Travel restrictions and evidence‐based decision making for novel epidemics

Jessica Stanhope and Philip Weinstein
Med J Aust 2020; 213 (9): 431-431.e1. || doi: 10.5694/mja2.50803
Published online: 14 October 2020

To the Editor: Travel restrictions to control the transmission of severe acute respiratory syndrome coronavirus 2 (SARS‐CoV‐2), the virus that causes coronavirus disease 2019 (COVID‐19), were rapidly implemented in Australia. Despite its apparent efficacy, this proactive approach has been criticised as unscientific and in breach of the International Health Regulations. A recently published comment1 claimed that travel restrictions were implemented without supporting scientific evidence and had “been challenged by public health researchers”, citing research on Ebola and influenza. However, their interpretation is not consistent with an evidence‐based approach. When managing a novel infection, evidence‐based decision making should (i) use the best available relevant information that is generalisable to the novel infection — for example, an infection with a similar route of transmission; that is, not Ebola, but rather severe acute respiratory syndrome (SARS), influenza, and Middle East respiratory syndrome (MERS) — and (ii) clearly define the outcome of interest (eg, prevention v delay). A recent review2 of travel restrictions for emerging infectious diseases, including SARS and MERS, found only one study regarding coronaviruses. The evidence identified supports the use of air travel bans to prevent the spread of coronavirus epidemics.2 Furthermore, systematic reviews,3,4,5 including the review4 cited in the comment,1 have reported that travel restrictions delayed, but did not prevent, the spread of influenza.3,4 These delays were up to 4 months,4 and up to 10 months if implemented in combination with other local strategies.5 At the start of the COVID‐19 pandemic, this reflected the best available evidence to make evidence‐based decisions regarding travel restrictions.

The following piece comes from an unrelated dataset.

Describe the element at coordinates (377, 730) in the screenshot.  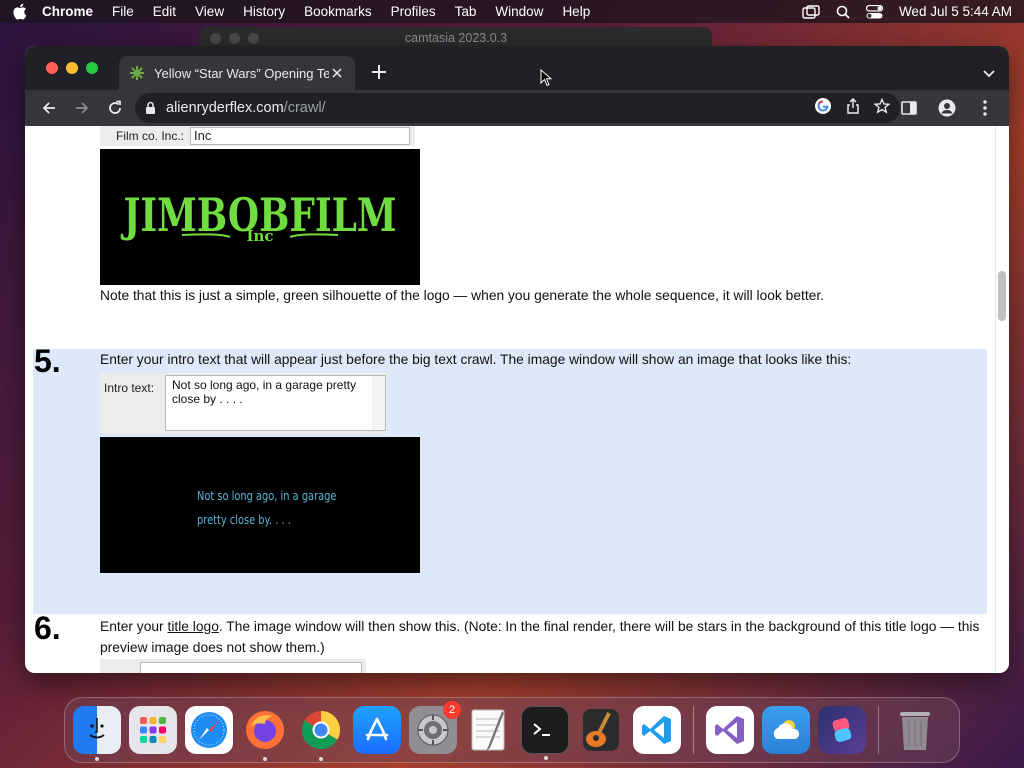
I see `dock-app-store-icon` at that location.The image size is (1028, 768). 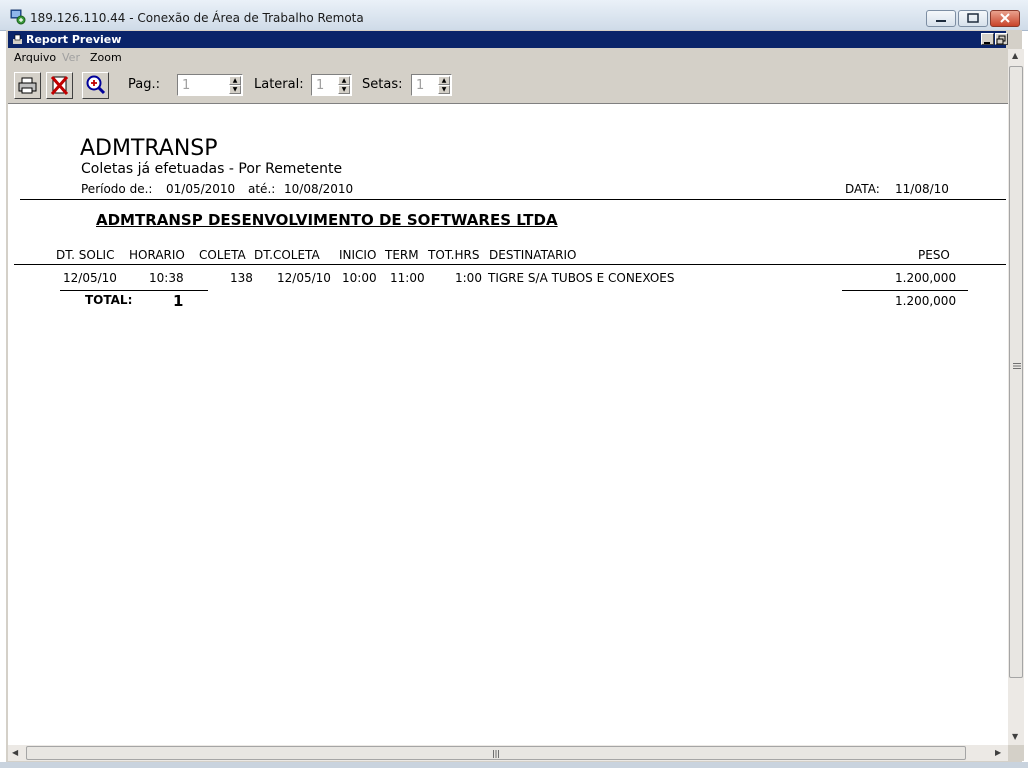 I want to click on pag-value: 1, so click(x=186, y=86).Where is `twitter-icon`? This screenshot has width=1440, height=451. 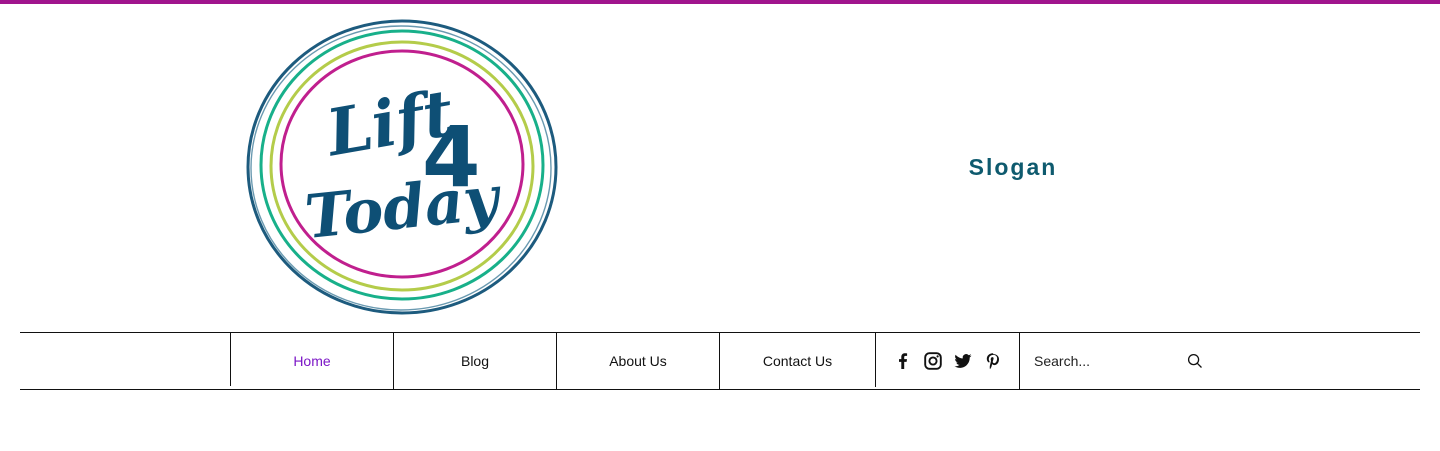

The evidence suggests that travel restrictions may, therefore, be used to delay and attenuate the peak in case numbers to reduce the burden on the health system, allowing for preparations to be made to better manage the outbreak. The preparation measures may include upskilling the health care workforce, building new facilities, improving access to laboratory testing and ventilators, and stockpiling personal protective equipment. This is the primary goal of travel restrictions as public health interventions. We conclude that Australia's rapid introduction of travel restrictions is consistent with an evidence‐based approach that prioritises the precautionary principle and saving lives.

  • Jessica Stanhope
  • Philip Weinstein

  • University of Adelaide, Adelaide, SA

Competing interests:

No relevant disclosures.

  • 1. Habibi R, Burci GL, de Campos TC, et al. Do not violate the International Health Regulations during the COVID‐19 outbreak. Lancet 2020; 395: 664–666.
  • 2. Errett NA, Sauer LM, Rutkow L. An integrative review of the limited evidence on international travel bans as an emerging infectious disease disaster control measure. J Emerg Med 2020; 18: 7–14.
  • 3. Ryu S, Gao H, Wong JY, et al. Nonpharmaceutical measures for pandemic influenza in nonhealthcare settings — international travel‐related measures. Emerg Infect Dis 2020; 26: 2298–2299.
  • 4. Mateus ALP, Otete HE, Beck CR, et al. Effectiveness of travel restrictions in the rapid containment of human influenza: a systematic review. Bull World Health Organ 2014; 92: 868–880D.
  • 5. Lee VJ, Lye DC, Wilder‐Smith A. Combination strategies for pandemic influenza response ‐ a systematic review of mathematical modeling studies. BMC Medicine 2009; 7: 76.